El primer trabajo

espadas_de_toledoMe fui con la copla, con la incógnita que para mí suponía Cosme Vidal. Quizá, y esto es lo paradójico, me inquietaba sobremanera que no presentara doblez ni misterio y me hablara con total naturalidad. Si le comentara a Carmela estas cuitas, me martirizaría y me diría que estaba paranoico, más si le dijera que estábamos cambiando los papeles respecto a nuestro hombre. Volví a casa y Carmela me preguntó. Que haga lo que quiera, me ha dicho. Ah, y la tal Soledad tiene que ser su mujer, su amante o su pareja, como ahora se dice; al menos se besan como tales, le informo. Traes hambre, me pregunta, y le contesto que no mucha. Pues ya puedes hacerla. Mira estas mollejas y este venado (los tiene expuestos a la espera de guisarlos y pasarlos por la sartén); y tinto de pago de los Montes de Toledo. Dicen que los manjares pasan por la vista, que comemos con los ojos; eso fue lo que me pasó.

Hubo que dormir la siesta y a la tarde, con la caída del sol, continué con los papeles.

***

Por más que se empeñaron mis padres, que pensaran que me había venido una ventolera, acabaron las vacaciones sin que hiciera la maleta ni acudiera a la estación a coger el tren que enlazaría con el que me llevaría al internado. El día siguiente de Navidad me incorporé al trabajo que me había buscado después de llegar a un acuerdo verbal con el patrón. Me preguntó si tenía permiso de mis padres y le dije que sí. Trabajaría como aprendiz, sin contrato, y me pagaría doscientas pesetas a la semana, lo cual no me pareció bien ni mal, y la jornada, sin especificar, pero de unas once horas diarias de lunes a sábado. Si espabilas y vales, te pongo de oficial a destajo, me dijo. Así empecé mi trabajo en un taller de fabricación de espadas. Qué barbaridad, decía mi madre cuando lavaba mi ropa. Y tenía razón: una capa de grasa y un polvo oscuro traspasaban el mono y se me colaban hasta el ombligo y las orejas. Mis padres dijeron que aquello era una locura, que aún estaba a tiempo de volver al colegio y me dejara de tonterías. Pero me mantuve firme porque en mi fuero interno albergaba otro propósito: en cuanto pudiera me iría a Barcelona, Alemania o Suiza para reunirme con la prima Rosa. Por muy grandes que sean los sitios, me decía, preguntando se va a Roma. Además, no creía que se hubiera ido sin dejar rastro, unas señas; seguro que tarde o temprano escribiría a mi madre.
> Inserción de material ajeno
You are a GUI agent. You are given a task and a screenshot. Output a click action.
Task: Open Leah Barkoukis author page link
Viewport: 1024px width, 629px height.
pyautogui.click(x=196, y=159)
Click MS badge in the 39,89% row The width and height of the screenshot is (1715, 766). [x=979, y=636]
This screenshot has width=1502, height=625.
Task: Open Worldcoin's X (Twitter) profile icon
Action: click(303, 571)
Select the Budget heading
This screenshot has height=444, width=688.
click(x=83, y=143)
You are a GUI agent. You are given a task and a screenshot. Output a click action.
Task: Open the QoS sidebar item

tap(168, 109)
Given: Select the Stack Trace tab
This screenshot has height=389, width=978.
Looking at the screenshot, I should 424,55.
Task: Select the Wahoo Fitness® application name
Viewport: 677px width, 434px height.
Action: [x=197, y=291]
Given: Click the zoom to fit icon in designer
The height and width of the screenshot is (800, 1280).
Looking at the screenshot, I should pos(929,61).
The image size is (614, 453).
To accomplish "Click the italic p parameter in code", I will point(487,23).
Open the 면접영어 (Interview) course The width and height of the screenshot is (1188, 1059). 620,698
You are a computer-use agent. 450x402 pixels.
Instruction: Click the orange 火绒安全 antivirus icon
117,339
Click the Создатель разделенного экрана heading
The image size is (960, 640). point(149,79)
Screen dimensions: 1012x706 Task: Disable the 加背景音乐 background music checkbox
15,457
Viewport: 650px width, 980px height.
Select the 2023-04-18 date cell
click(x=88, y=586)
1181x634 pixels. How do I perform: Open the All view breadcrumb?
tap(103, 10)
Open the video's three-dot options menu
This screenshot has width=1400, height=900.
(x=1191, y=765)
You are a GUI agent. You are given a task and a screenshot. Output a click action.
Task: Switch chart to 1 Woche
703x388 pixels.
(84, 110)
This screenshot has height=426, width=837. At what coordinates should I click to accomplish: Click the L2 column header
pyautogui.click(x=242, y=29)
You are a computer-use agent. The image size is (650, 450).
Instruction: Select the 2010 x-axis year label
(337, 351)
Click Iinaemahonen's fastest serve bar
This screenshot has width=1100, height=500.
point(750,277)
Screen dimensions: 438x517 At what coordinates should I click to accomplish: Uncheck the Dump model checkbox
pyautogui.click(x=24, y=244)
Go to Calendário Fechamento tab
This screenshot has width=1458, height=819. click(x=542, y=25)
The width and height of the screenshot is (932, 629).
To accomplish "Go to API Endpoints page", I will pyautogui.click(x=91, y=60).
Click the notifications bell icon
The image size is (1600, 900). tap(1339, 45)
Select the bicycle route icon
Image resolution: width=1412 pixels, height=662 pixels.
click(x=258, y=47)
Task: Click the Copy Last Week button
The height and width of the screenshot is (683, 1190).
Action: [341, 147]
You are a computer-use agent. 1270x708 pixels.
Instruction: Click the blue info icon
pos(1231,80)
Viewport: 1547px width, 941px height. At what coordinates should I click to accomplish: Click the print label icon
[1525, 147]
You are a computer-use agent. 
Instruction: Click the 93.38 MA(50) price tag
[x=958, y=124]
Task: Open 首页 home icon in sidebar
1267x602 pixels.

El taller era todo un templo de la mecánica. En el extremo de una sala rectangular, un motor eléctrico hacía girar el piñón de una gran polea que se iba combinando con otros secundarios, que armonizaban fuerza y movimiento para el torno, la fresadora, las taladradoras, el martillo pilón, las piedras esmeriles y las pulidoras, todas ellas provistas de embrague para trabajar o estar quietas, así como de pedales y palancas para regular la velocidad. El taller daba a un patio rodeado por éste, la fragua y una habitación en la que estaba la cuba electrolítica, de modo que las hojas de floretes y tizonas entraban de la fundición bastas y con rebabas para salir pulidas, templadas y niqueladas.

Los compañeros no expresaban un especial entusiasmo y trabajaban a destajo para sacar un jornal medio decente. Yo desbastaba, taladraba y pintaba; ellos lijaban y pulían hojas de florete y espada.

El temple era cosa del maestro. Encendía el fuego, amontonaba y extendía el carbón, retiraba la carbonilla, y se servía de mí para girar la manivela del fuelle, según sus indicaciones, de modo que ese fuego pusiera el hierro al rojo a base de pasarlo por la lumbre con cierto ritmo y girarlo con dedos ágiles; para conseguir el temple adecuado, lo introducía en una funda clavada en el suelo, llena de una mezcla de agua y aceite.